TEXT PROVIDED:
Wednesday, May 27, 2009
Breathing for singing
This week I'd like you to focus on your breath. Right now, wherever you are and whatever you're doing: STOP and take a good deep breath, filling the bottom of your lungs. Then slowly release the air - as slowly as you can. By doing this simple exercise on a daily basis you are doing yourself heaps of good. The following article briefly looks at the mechanics of breathing which I hope will help you when you're singing. Also, some basic exercises to develop your breathing skills.
Your voice is made up from three parts: An Exciter, Vibrator and a Resonator. Air flow originating from the lungs excitates the vocal folds. The vibratory component is produced by your vocal folds, the resonator part is manifested within the throat, nose, mouth, head and chest. Without the initial exitation voice production cannot occur. Fundamentally all voice consists of is vibrations (sound) on a column of air, which are shaped and modified by the throat, nose, mouth, lips and tongue into speech sounds. It is this process that produces speech.
Respiration (breathing) is the power source for vocal fold vibration. On expiration, air is expelled out of the lungs causing the vocal cords to vibrate. Efficient use of the voice depends largely on efficient breathing and breath control.
Breathing is analogous to putting petrol into a car, the petrol being like air. The more petrol in the car the more mileage you can achieve. The lungs are physically larger at the bottom as opposed to the top, however the former portion is not always used to its fullest capacity. It is important for the voice to be fully supported by sufficient air. Usually this process is under unconscious regulation.
The amount of air is only one component that will support your voice. More importantly, the way you utilise that air will have a great effect on the voice. Just as the amount of petrol in a car is not the only factor increasing the amount of miles you can achieve, the tuning of the motor has a larger role to play, i.e. your posture and co-ordination/ control over your breathing. If you were to try and take a deep breath when slouched in a chair you would find there is a great deal of resistance from around the upper parts of the chest as the lungs expand.

EXCERPTED DATA:
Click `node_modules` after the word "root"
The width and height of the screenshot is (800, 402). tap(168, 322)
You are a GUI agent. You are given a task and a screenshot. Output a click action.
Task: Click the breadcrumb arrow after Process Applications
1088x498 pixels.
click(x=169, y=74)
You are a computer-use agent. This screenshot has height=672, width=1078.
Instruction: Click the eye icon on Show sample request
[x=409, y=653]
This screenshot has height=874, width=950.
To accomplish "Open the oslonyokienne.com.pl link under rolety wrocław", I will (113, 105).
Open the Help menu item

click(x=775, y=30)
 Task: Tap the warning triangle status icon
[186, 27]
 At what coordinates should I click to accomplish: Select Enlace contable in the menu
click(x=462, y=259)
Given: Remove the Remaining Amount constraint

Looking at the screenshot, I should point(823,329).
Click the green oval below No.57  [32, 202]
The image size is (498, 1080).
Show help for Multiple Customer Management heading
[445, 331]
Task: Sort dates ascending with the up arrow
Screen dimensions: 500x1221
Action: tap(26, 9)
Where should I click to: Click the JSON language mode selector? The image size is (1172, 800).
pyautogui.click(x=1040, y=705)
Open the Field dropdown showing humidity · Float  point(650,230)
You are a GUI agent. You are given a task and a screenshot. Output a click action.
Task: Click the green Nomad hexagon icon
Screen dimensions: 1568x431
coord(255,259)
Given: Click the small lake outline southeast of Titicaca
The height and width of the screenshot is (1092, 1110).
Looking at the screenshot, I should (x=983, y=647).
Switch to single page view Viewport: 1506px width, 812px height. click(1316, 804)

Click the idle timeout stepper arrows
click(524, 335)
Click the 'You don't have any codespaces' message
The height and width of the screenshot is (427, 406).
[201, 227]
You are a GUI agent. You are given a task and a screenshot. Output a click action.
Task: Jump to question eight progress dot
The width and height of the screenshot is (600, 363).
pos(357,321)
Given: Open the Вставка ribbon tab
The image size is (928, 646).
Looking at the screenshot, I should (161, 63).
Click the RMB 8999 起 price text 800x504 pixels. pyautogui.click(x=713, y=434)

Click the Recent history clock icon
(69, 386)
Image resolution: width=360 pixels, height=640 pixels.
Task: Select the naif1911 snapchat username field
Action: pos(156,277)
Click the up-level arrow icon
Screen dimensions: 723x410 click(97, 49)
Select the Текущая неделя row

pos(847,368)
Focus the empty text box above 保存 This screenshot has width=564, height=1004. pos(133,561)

EXERCISES:
1/ According to the text on breathing for singing, where is the resonator part of the voice manifested? Name every place.
2/ Please carry the text on breathing for singing forward from its last sentence, keeping its voice and purpose.
The records have no connection to the text on breathing for singing.

ANSWERS TO THE PROBLEMS:
1/ Throat, nose, mouth, head, chest

2/
You may say your breathing is fine, that it has alwaysbeen the same before your voice was affected. This may well be true, but have your voice needs increased? Have you pushed your voice too much? Are you taking any drugs or medication? Do you have any breathing difficulties e.g. asthma? Has your environment altered? Have you had any emotional or social changes or stresses? It is within these periods that your voice is vulnerable.
Exercises to try:
1. Stand or sit in front of a mirror, and monitor your breathing. Pay particular attention to what you see occurring. What is happening to your shoulders, chest, and stomach area? Do any of these area move? If so, when and how? What do you feel? Is there any tension in the chest , neck, throat or arms? Where do you feel the air going to as you take air in? Are you taking air in mainly via the mouth or nose? Try using your hands to monitor your breathing mechanism. Place one hand on your upper chest and the other hand near your stomach or midriff.
2. Try the same exercise as 1. but lying down. Is their any difference? If so, what's changed?
i) Now put a book on your stomach area, as you breathe in through the nose, try to make the book move by letting the air fill that part of the lungs. Notice how the book rises as you breathe in and how it lowers as you breathe out.
ii) Try the same exercise using the same hand placements as in 1. Notice how your hand on your chest moves less than the hand on your midriff. If this does not occur aim to get more air down lower.
3. You may find breathing low becomes easier if you place your arms out straight to the side (as if you were trying to fly), and then slowly raise your arms (keeping them straight) above your head. Feel your back lengthen - you may feel taller. Now try to take your breath as low as possible.